TEXT SECTION
▬▬▬▬▬▬

Figures on American faculty workers

John Curtis of the AAUP Research Office was kind enough to provide me with their current compilation of government figures on instructional staff in the U.S.

1975 1995 2007 % Change 1975-2007
Full-time Tenured 29%
227,381
24.8%
284,870
17.2%
290,581
27.8%
Full-Time Tenure Track 16.1%
126,300
9.6%
110,311
8.0%
134,826
6.8%
Full-Time Non-Tenure 10.3%
80,883
13.6%
155,641
14.9%
251,361
210.8%
Part-Time Faculty 24.0%
188,000
33.2%
380,884
40.5%
684,668
264.2%
Grad Student Employees 20.5%
160,806
18.8%
215,909
19.5%
328,979
104.6%
Total 99.9%
783,370
100.0%
1,147,615
100.1%
1,690,415
115.8%
of which contingent staff: 54.9%
429,689
65.6%
752,434
74.8%
1,265,008
194.4%

(This data comes from the IPEDS Fall Staff Survey. The AAUP notes as follows: “Figures for 2005 and 2007 may not be exactly comparable with previous years, due to a change in the type of institutions included in totals. Grad student figure in 1975 column is for 1976. Percentages may not add to 100 due to rounding.”)

There are three important things to learn here. (1) The current fraction of contingent instructional labor in U.S. higher education is just about 75% by these figures. (2) Contingents (i.e. everyone who’s not tenured or tenure-track) have grown enormously since 1975, but it’s important to note that even in 1975 they were already more than half the academic teaching workforce. As I wrote in my earlier post, even the golden age wasn’t that golden. (3) Interestingly enough, while the tenured faculty has grown noticeably over the last 35 years, the tenure-track faculty (assistant professors) have barely grown at all, even in absolute terms. In other words, as people on the existing tenure track have gotten tenure (or alternatively failed to get tenure and hence gotten fired), they haven’t been replaced by new tenure track slots.

In sum, nothing too surprising here, but it’s useful to have the figures handy.

3 thoughts on “Figures on American faculty workers

  1. Hmm… the one thing that really surprises me about those stats is the almost completely steady percentage of “grad student employees” (stagnant at 20% from 1975 to 2007). Of course, we’re not seeing a great number of years in the data, but that is nonetheless surprising if the percentage really does hold steady over a 30+ year period. I would have assumed that “grad student employees” would have taken up at least a little of the slack from the “tenured” and “tenure track” reductions. It would seem that those reductions have all gone to either adjuncts, lecturers, or instructors, though.

  2. Yeah, that *is* surprising now that I think of it. I’ll have to look into that a bit, in light of the common impression that intro classes are increasingly taught by grad students…. Perhaps grad students taught freshman comp even in the 70s?

    (Incidentally, there actually were a few more years in the original data I had, but I condensed it for presentation here. Happy to send you the spreadsheet if you want.)

▬▬▬▬▬▬

INFORMATION SHOWN
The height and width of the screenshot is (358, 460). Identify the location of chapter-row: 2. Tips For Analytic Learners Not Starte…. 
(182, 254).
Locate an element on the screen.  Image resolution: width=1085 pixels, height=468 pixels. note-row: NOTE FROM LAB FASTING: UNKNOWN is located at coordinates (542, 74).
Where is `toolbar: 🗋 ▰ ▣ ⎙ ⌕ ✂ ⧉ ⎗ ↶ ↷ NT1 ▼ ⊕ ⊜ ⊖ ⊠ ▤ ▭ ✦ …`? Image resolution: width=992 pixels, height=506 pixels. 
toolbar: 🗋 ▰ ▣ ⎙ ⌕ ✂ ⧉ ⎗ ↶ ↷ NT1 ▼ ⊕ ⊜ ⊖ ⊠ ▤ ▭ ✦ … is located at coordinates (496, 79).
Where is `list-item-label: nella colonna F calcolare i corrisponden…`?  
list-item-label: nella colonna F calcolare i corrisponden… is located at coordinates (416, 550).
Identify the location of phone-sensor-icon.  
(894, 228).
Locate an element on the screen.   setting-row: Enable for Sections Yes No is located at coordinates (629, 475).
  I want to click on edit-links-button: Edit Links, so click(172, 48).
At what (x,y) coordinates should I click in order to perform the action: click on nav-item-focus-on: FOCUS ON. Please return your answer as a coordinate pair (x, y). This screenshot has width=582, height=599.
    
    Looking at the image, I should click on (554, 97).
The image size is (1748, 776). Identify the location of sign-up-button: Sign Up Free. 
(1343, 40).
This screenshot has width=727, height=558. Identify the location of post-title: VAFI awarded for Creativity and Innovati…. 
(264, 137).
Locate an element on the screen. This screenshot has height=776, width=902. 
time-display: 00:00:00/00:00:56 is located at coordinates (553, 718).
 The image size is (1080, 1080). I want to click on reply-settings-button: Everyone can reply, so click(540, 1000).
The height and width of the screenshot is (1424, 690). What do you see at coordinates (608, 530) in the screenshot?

▬▬▬▬▬▬

REQUIREMENT A
In the post on American faculty workers, roughly what share of U.S. higher education instructional labor does the author say is now contingent?
REQUIREMENT B
Reproduce the part of the post on American faculty workers starting with "1. Hmm… the" and going on through "in the 70s?".

WORKED SOLUTION A
About 75%.

WORKED SOLUTION B
1. Hmm… the one thing that really surprises me about those stats is the almost completely steady percentage of “grad student employees” (stagnant at 20% from 1975 to 2007). Of course, we’re not seeing a great number of years in the data, but that is nonetheless surprising if the percentage really does hold steady over a 30+ year period. I would have assumed that “grad student employees” would have taken up at least a little of the slack from the “tenured” and “tenure track” reductions. It would seem that those reductions have all gone to either adjuncts, lecturers, or instructors, though.

  2. Yeah, that *is* surprising now that I think of it. I’ll have to look into that a bit, in light of the common impression that intro classes are increasingly taught by grad students…. Perhaps grad students taught freshman comp even in the 70s?